For most of the day the victim fielded questions from Maestri's counsel, Pearce's counsel and the prosecution barrister. The defence lawyers attempted to undermine his credibility and pick holes in his story. The victim presented himself well and remained calm throughout in spite of the way he was treated by the defence.
It was again suggested that the victim was simply after money and that he was on the "compensation wagon". He replied that he was not, and that if he had wanted money he would have taken his case to a civil court and not a criminal court.
The defence pointed out that since leaving the School, the victim had attended a funeral at the Abbey and a party at the School for a history master who was retiring. It was suggested that someone who had experienced abuse at the School would not have returned for these events. The victim said that the funeral was that of a friend and that he had a high opinion of the retiring history master.
A great deal of attention was paid to the rooms in which the abuse took place and the victim was asked to describe them in detail. In his original statement he had told police that the playground was visible from one of the rooms. In court one of the defence lawyers asked him if the playing fields could be seen from the window. The victim pointed out that the playing fields were in Perivale, about one and a half miles away.

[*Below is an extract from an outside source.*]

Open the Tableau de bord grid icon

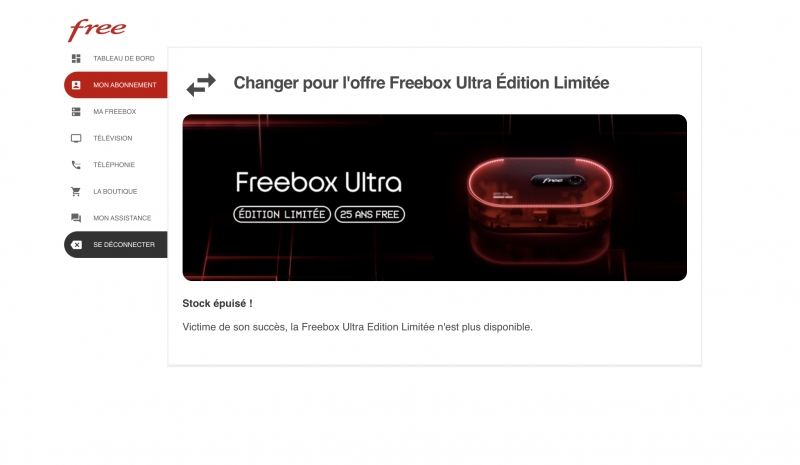point(76,59)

Pearce's lawyer made great attempts to stampede the victim into giving specific dates for the abuse. It was claimed that Pearce had moved office at some point and the lawyer's strategy was clearly to try to get the victim to specify the wrong room. He went too far in his attempts and at this point the judge put him in his place very firmly.

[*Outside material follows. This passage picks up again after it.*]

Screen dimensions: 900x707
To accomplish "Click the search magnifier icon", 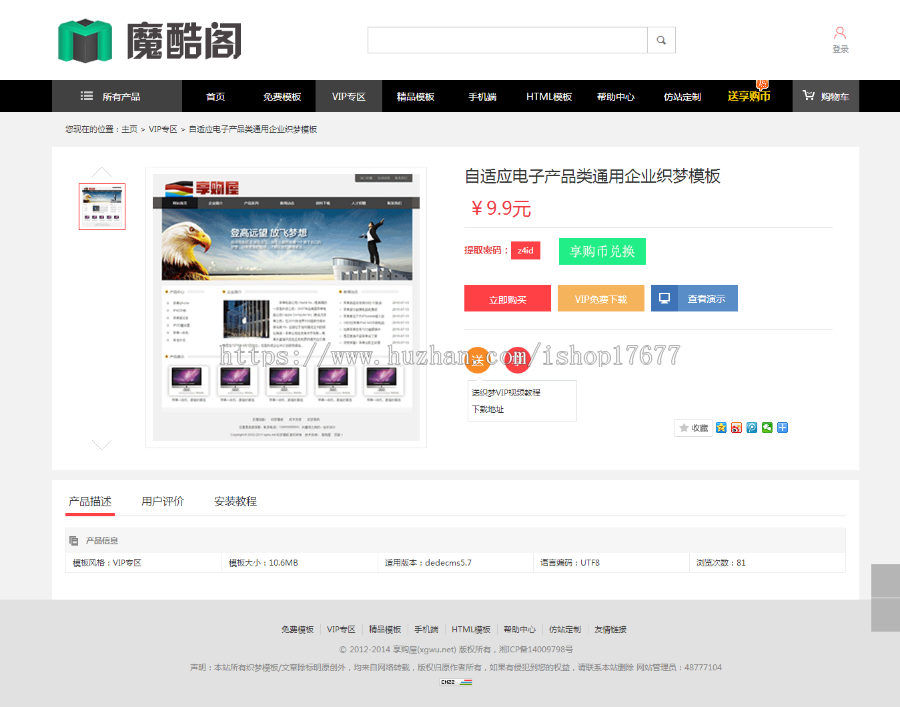I will [662, 40].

Pearce's lawyer pointed out that the victim was fourteen when some of the abuse took place and asked, "why didn't you stand up for yourself?" He said that the victim claimed to have been abused by Pearce seven or eight times and found it strange that he returned to his office if he knew what was going to do be done to him. The victim talked about the controlling culture of the School and explained that in those days the boys were trained to be obedient to authority. He said that the abuse had petered out when Pearce lost interest in him and presumably turned his attention elsewhere.

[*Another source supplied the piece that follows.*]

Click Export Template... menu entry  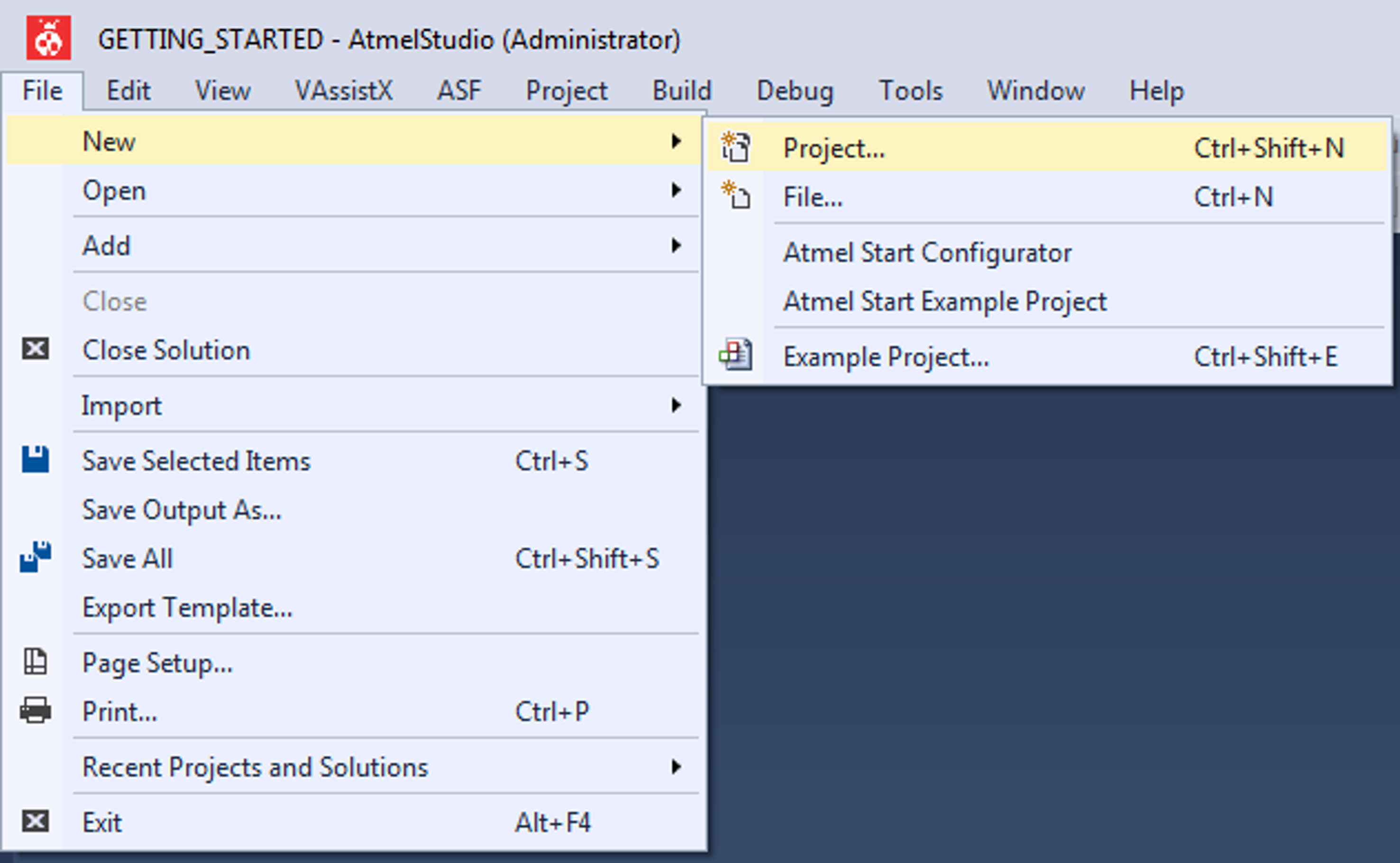[x=187, y=608]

Some of the issues raised on day two of the trial were revisited. There was further discussion of the interview with Fr Anthony Gee, and of this blog.
An email which the victim had sent to a friend was read in court, in it he described the abuse that he had been subjected to.
One of the defence lawyers asked if it was true that he had been in trouble with the police as the result of a fight with another boy on a bus while he was a pupil at the School. The victim admitted that it was true, said that he wasn't proud of it, that he had had to pay for damage to the other boy's clothes and that his own father had been very angry with him.
The next witness to be called was DC Christine Hobson who had carried out the recorded interview of the victim, which was shown to the jury on day two of the trial. She was asked about the interview and in particular she was questioned as to why it was so short (about one hour) and why the victim made claims in later statements that he did not make at the time. She said that this was the way that things were usually done, that it was an initial interview and that the victim could not be expected to remember everything. The purpose of the interview was to establish an outline of the allegations any to determine lines of questioning for later interviews.
The case resumes at 10.15 a.m. on Tuesday.